Drill through merges in TFS2010

January 5, 2009

In the current available versions of Team Foundation Server [TFS2005 and TFS2008] it’s hard to look up changes that originated in another branch. Let me explain this by an example.

I have a Main branch and two feature branches that were both branched from Main. Now let’s assume certain changes are made to FeatureBranch1. These changes are merged (reverse integration) to Main and at a later stage a release branch (1.1) is split off to the Release folder (from Main). Some time later the code file is being inspected in the 1.1 branch (release folder) where the code change of FeatureBranch1 was executed. In the Annotate window [a new feature in TFS2008] you would be able to see that on line x a change was made by person y on time z. So far so good! The question that now pops up is : “What do you really want to see in the changeset details?”. The best answer of course is that you immediately want to see that those changes originated from the FeatureBranch1, but at this moment TFS2008 won’t provide you with this information. You will have to manually drill down the branch hierarchy to find out that this change came from a check-in into the FeatureBranch1 by person x. TFS 2008 only gives you the information (via the annotate feature) that the change came from a merge (Main branch). This is not ideal, because you will have to step into the history and dig deeper to find out the original changeset in FeatureBranch1.

TFS 2010 will come to the rescue in the future and will provide you with the details you are really looking for in that type of situation. In the tooltip of changeset 74, TFS drills down through all merges and loads the details of the initial check-in at FeatureBranch1. Note that the screenshot is taken in the source of code in the 1.1 release branch.

Right-clicking on the changeset 74 hyperlink will even give you the option to view the original changeset details of the FeatureBranch1 check-in or to view the history …

The history window as seen above will now give you a hierarchical view on how the changeset came into the release 1.1 branch. To top it off, you can also track the 74 changeset visually by right-clicking …

The first view in the screenshots below is a timeline view where you can follow the merge history of changeset 74 and the second view is a hierachical view where you can detect the hierarchical dependencies between branches.

Very nice features I wish I had already at my disposal right now …

Branches in TFS2010

December 21, 2008

Let’s face it : managing branches and controlling the merge activities in Team Foundation Server isn’t optimal for the moment and it takes some effort to know what’s going on in a Team Project.

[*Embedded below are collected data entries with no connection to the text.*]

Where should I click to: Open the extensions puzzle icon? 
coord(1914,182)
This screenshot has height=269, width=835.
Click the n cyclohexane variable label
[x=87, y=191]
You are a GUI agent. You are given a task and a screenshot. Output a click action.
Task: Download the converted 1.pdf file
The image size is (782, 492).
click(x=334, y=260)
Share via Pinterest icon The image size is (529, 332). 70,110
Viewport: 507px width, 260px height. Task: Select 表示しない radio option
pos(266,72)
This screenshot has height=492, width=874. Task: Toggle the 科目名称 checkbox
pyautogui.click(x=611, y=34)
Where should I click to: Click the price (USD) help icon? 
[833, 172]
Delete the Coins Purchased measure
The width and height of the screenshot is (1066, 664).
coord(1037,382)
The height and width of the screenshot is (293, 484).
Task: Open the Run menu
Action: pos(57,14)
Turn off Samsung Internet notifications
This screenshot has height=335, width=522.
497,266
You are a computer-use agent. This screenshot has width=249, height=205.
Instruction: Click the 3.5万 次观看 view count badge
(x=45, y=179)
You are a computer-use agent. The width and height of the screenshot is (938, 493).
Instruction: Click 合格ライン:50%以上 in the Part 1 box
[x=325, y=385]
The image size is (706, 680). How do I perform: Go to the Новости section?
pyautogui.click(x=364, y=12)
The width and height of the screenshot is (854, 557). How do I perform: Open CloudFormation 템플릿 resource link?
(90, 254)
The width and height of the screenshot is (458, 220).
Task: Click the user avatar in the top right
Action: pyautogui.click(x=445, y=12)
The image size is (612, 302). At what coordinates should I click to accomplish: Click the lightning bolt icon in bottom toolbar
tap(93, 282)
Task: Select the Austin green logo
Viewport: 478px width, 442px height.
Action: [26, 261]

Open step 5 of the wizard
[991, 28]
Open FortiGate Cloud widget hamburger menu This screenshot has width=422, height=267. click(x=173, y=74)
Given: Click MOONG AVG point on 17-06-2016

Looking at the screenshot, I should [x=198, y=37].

At least development teams should enforce the most appropriate branching & merging strategy at the start of their project, but TFS could definitely do a better job in helping to control this complexity.

One of the features of TFS2010 I like a lot and can’t wait to make use of in the future is the improved support for parallel development. In this post I would like to highlight the way branches are treated in TFS2010 …

First of all, branches will be treated as first class citizens. If you look at the next screenshot you can see that branches are now differently displayed in the Source Control Explorer with another icon.

Branches may be organized in folders and each branch has now its own special properties :

  • General Branch Properties

  • Relationships

  • Permissions

Conversion to branches/folders can be executed via the context menu in the Source Control Explorer.

In a next post I’ll start exploring the new branching and merging possibilities, but before I close this post I would like to point you to the new TFS Branching Guide (2.0) that was recently released and contains a lot of essential information how to choose the best strategy for branching (and merging) your Team Projects. I like the way Jeff Beehler stressed the importance of having such a strategy :

Selecting the right branching strategy is one of the most important aspects of TFS deployment. Picking the right strategy can lead to optimized team cooperation, increased productivity and a successful adoption. On the other hand, selecting a bad branching strategy can cause frustration, damage productivity and derail TFS adoption in an organization.